A Mormon elder has urged faith leaders and attorneys to seek a middle ground on gay marriage and religious liberties, specifically criticizing the actions of a Kentucky clerk who refused to issue marriage licenses to same-sex couples.
Church of Jesus Christ of Latter Day Saints elder Dallin H Oaks made the comments in a closed-door interfaith meeting of attorneys and clergy in Sacramento, California. His speech was seen as an attempt to further moderate the Mormon church’s position on homosexuality, which it refers to as “same-gendered attraction”.
“There should be no adversariness between believers and non-believers, and there should be no belligerence between religion and government,” said Oaks. “Believers and religious organizations should recognize this, and refrain from labelling governments and laws and officials as if they were inevitable enemies.”
He went on to reference a “county clerk”, later confirmed to mean Kim Davis. The clerk refused to issue marriage licenses in Rowan County, Kentucky, after the US supreme court legalized gay marriage across the country.
“All government officers should exercise their civil authority according to the principles and within the limits of civil government. A county clerk’s recent invoking of religious reasons to justify refusal by her office and staff to issue marriage licenses to same-gender couples violates this principle,” Oaks said…
Oaks’s speech, titled The Boundary between Church and State, focused on the separation of church and state as a protection for religious believers, rather than an obstacle. Oaks is a member of the church’s Quorum of Twelve Apostles, was once a justice of the state’s supreme court, and served as president of Brigham Young University (his alma mater)…
Elders have increasingly made statements leaning toward acceptance of same-sex relationships…Official church teaching remains unchanged – that marriage is the union of one man and one woman.

_INFORMATION PROVIDED_.
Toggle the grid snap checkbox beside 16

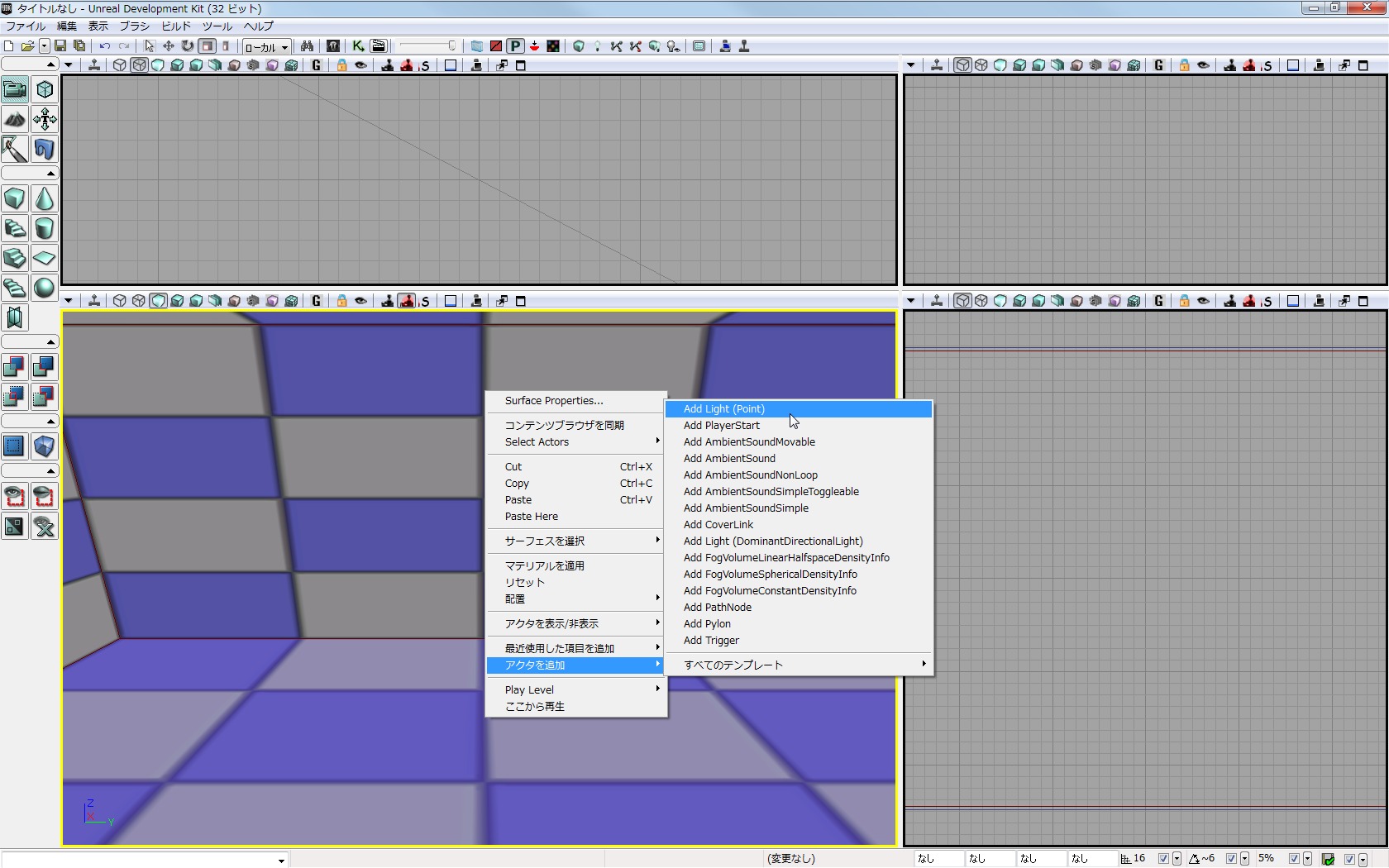coord(1163,859)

_EXERCISES TO COMPLETE_.
1) Using the article on the Mormon elder's speech, explain in one to three sentences why Oaks said the county clerk's refusal to issue marriage licenses was wrong.
2) In the article on the Mormon elder's speech, what was the title of the speech Oaks gave?

_THE ANSWERS_.
1) Oaks said all government officers should exercise their civil authority according to the principles and within the limits of civil government. By invoking religious reasons to justify her office's refusal to issue marriage licenses to same-gender couples, the clerk violated that principle.

2) The Boundary between Church and State